Farmers in Brazil made good money in recent years because of high soybean prices. That helped make up for expensive transportation and other infrastructure problems that the developing nation is coping with.
This year’s much lower soybean prices will hurt Brazilian farmers as much as they are hurting Canadian and American farmers, Leal said, but it won’t cause the agricultural economy to shrink.
“Everybody will lose some money, but as a whole, production will continue to increase,” said Leal.
Brazilian wheat production will also increase in coming years, Leal predicted. Since the government gave up control of wheat prices in the early 1990s, Brazilian production has increased from less than one million tonnes per year to five million tonnes.
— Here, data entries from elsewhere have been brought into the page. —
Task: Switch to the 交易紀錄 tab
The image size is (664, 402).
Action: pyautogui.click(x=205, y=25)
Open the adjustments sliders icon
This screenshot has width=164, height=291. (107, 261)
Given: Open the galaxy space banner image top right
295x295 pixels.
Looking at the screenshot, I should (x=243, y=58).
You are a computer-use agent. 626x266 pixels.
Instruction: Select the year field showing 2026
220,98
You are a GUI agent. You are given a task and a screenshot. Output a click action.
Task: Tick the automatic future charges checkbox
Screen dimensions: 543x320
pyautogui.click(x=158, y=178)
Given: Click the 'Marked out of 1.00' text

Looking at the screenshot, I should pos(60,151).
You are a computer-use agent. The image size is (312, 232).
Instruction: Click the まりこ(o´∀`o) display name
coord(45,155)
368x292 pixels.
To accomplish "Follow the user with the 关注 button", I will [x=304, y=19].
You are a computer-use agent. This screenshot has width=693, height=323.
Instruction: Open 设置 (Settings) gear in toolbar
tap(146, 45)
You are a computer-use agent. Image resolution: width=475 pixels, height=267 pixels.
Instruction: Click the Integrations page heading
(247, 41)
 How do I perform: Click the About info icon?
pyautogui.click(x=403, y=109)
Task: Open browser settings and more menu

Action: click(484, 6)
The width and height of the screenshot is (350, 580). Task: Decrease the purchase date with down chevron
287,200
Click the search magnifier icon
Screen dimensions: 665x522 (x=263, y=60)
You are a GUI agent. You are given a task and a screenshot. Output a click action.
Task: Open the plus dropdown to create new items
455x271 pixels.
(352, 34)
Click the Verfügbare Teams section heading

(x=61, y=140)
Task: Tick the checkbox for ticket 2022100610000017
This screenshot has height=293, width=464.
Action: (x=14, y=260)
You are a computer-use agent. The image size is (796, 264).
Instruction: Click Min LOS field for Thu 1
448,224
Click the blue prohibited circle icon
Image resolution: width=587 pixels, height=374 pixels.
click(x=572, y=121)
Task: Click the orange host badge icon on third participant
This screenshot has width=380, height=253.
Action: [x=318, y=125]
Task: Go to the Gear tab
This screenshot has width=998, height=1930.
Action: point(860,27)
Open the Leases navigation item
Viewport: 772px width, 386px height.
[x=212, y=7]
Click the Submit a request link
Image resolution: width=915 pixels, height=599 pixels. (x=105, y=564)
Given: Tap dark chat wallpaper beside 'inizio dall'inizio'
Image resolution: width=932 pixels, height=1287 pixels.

But unlike soybean production, where Brazil is the second largest exporter in the world, domestically grown wheat will be almost entirely consumed locally and Brazil will continue to import large amounts from neighbouring Argentina, he said.
Even as wheat production expands, Brazilian consumption is increasing.
“There will be room for everybody,” said Leal.
The scale of Brazil’s infrastructure problems can be seen in how its wheat farmers supply their own market, Leal said.
It costs $35 US to truck a tonne of wheat from Brazil’s growing area to Rio de Janeiro, versus $28 to transport a tonne of Canadian wheat by ship from Vancouver to Rio.